:: Direction ::
Please decide whether each of these statements agrees with the text on water sources, answering yes or no and quoting the words of the text that settle it. 1. The video runs 36 seconds. 2. The trouble with the Flint River came from a natural disaster. 3. The writer found the video on Facebook.

:: Selection ::
::::::::
Who cares about water sources? Each of us should. Although, the majority of consumers probably take for granted the luxury of walking into their kitchen and turning on the faucet to see water appear. Water that is drinkable and usable for preparing their food, for hygienic purposes (baths, showers, brushing teeth, washing hands, etc.).
As I mentioned above, simplicity is sometimes the most effective way to convey the importance of taking care of the environment around us. Also, I pointed out the crisis in Flint, Michigan with the drinking water. What a disaster? Right? Depending on your geographic area, the source of your drinking water might be as close as a nearby river. Examples, include -- Animas River (Colorado), Flint River (Michigan), Elk River (West Virginia). Each of these river closures were due to either disaster or mismanagement (Flint, Michigan) which resulted in the loss of usable water at the tap for a considerable period of time. Or in the case of the Flint River, the water was tainted for a while until the city officials mismanagement was exposed.
Why do I bring this up?
The other day, I was surfing my Facebook 'home' page where all of my contacts post random thoughts and videos. I came across this simple video that really touched me. Here is the video below. I imagine that you can take 36 seconds out of your busy life to watch this simple illustration of the water chain from 'river to tap':
Posted by Anis Chaaya on Saturday, July 19, 2014
Amazing right? I mean amazingly simple. Not complex, just straight simple: what is dumped into the river is brought back to your shower. Videos such as the one above are powerful since the viewer is not challenged by considering a 'magnitude' or 'volume' of waste water that must be treated. The idea is to challenge the viewer to focus on the simple cyclical nature of how the environment is treated will loop back to the consumer eventually.
Are we really consumers of water?
Yes, We Are Water Customers!
::::::::
:: Extracted material ::
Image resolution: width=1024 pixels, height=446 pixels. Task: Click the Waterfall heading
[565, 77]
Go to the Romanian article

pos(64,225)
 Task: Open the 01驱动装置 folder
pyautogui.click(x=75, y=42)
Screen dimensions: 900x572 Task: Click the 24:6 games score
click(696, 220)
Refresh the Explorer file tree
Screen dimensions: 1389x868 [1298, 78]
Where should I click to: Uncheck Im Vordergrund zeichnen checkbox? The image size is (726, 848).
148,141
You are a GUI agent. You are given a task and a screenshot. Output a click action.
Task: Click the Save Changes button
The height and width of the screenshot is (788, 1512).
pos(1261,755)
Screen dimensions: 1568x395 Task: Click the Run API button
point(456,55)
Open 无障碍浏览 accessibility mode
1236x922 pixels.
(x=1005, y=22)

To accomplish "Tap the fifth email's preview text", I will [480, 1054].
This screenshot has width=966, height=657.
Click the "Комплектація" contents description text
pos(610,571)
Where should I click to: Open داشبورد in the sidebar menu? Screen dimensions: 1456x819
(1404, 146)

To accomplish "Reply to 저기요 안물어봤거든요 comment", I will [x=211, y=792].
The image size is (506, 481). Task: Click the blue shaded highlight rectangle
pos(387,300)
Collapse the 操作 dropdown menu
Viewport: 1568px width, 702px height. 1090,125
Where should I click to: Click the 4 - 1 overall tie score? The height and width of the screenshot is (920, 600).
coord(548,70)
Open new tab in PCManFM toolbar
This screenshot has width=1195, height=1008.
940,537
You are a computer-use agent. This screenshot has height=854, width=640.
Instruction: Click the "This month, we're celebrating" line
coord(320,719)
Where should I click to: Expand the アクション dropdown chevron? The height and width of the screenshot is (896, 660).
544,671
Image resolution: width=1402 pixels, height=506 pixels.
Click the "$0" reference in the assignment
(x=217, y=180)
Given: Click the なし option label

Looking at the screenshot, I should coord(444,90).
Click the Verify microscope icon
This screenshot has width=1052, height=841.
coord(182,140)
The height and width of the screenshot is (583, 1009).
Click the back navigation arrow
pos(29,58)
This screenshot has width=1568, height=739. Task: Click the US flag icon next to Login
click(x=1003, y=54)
::::::::
:: Right answer ::
1. Yes: "take 36 seconds out of your busy life to watch this simple illustration"
2. No: "due to either disaster or mismanagement (Flint, Michigan)"
3. Yes: "I was surfing my Facebook 'home' page"